Below are entries. Reproduce exactly the lines between the line holding "Return to top (941, 1198)" and the line holding "Learn more (145, 2428)", inclusive, and only those.

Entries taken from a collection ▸
• • • •

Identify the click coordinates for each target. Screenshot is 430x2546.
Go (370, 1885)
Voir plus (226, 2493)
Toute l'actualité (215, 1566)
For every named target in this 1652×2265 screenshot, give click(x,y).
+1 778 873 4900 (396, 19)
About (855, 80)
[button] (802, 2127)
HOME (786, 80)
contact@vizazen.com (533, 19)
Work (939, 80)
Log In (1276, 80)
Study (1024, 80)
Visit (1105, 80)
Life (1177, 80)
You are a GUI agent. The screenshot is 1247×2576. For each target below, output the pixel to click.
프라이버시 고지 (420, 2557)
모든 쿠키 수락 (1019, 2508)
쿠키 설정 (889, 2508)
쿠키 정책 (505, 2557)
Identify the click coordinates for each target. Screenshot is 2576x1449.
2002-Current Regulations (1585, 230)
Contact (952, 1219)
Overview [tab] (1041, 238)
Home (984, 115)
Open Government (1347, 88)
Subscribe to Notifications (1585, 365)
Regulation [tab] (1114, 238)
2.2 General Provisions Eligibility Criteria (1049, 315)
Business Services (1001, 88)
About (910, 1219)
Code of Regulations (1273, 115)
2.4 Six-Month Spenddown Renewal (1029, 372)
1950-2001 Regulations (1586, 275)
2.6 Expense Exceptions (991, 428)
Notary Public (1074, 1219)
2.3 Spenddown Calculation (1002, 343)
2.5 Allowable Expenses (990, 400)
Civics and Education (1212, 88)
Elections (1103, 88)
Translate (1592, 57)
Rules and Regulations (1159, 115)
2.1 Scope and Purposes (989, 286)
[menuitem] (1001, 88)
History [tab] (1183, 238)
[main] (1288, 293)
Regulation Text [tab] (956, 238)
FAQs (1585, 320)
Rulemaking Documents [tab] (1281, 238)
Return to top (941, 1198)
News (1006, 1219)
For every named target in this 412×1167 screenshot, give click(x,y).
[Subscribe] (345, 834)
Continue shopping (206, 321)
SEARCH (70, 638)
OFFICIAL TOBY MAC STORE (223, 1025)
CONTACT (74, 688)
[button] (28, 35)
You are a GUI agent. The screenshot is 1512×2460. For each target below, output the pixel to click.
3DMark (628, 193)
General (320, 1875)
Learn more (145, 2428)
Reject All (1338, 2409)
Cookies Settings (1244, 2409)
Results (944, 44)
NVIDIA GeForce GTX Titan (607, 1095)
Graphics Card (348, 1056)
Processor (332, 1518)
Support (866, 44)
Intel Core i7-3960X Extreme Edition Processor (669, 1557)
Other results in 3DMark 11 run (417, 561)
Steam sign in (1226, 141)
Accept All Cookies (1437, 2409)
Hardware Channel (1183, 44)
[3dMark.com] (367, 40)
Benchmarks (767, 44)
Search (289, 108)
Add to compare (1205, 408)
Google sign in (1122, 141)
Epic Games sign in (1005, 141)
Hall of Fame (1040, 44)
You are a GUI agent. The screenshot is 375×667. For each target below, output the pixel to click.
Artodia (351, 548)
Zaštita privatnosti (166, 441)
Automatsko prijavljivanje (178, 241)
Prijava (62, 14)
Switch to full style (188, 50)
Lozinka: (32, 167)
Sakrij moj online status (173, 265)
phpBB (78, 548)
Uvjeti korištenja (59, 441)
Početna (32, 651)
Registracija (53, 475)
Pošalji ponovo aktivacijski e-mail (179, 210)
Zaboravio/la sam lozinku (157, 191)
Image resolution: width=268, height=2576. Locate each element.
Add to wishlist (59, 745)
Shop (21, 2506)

• • • •

Answer area ▸
Return to top (941, 1198)
News (1006, 1219)
For every named target in this 412×1167 screenshot, give click(x,y).
[Subscribe] (345, 834)
Continue shopping (206, 321)
SEARCH (70, 638)
OFFICIAL TOBY MAC STORE (223, 1025)
CONTACT (74, 688)
[button] (28, 35)
You are a GUI agent. The screenshot is 1512×2460. For each target below, output the pixel to click.
3DMark (628, 193)
General (320, 1875)
Learn more (145, 2428)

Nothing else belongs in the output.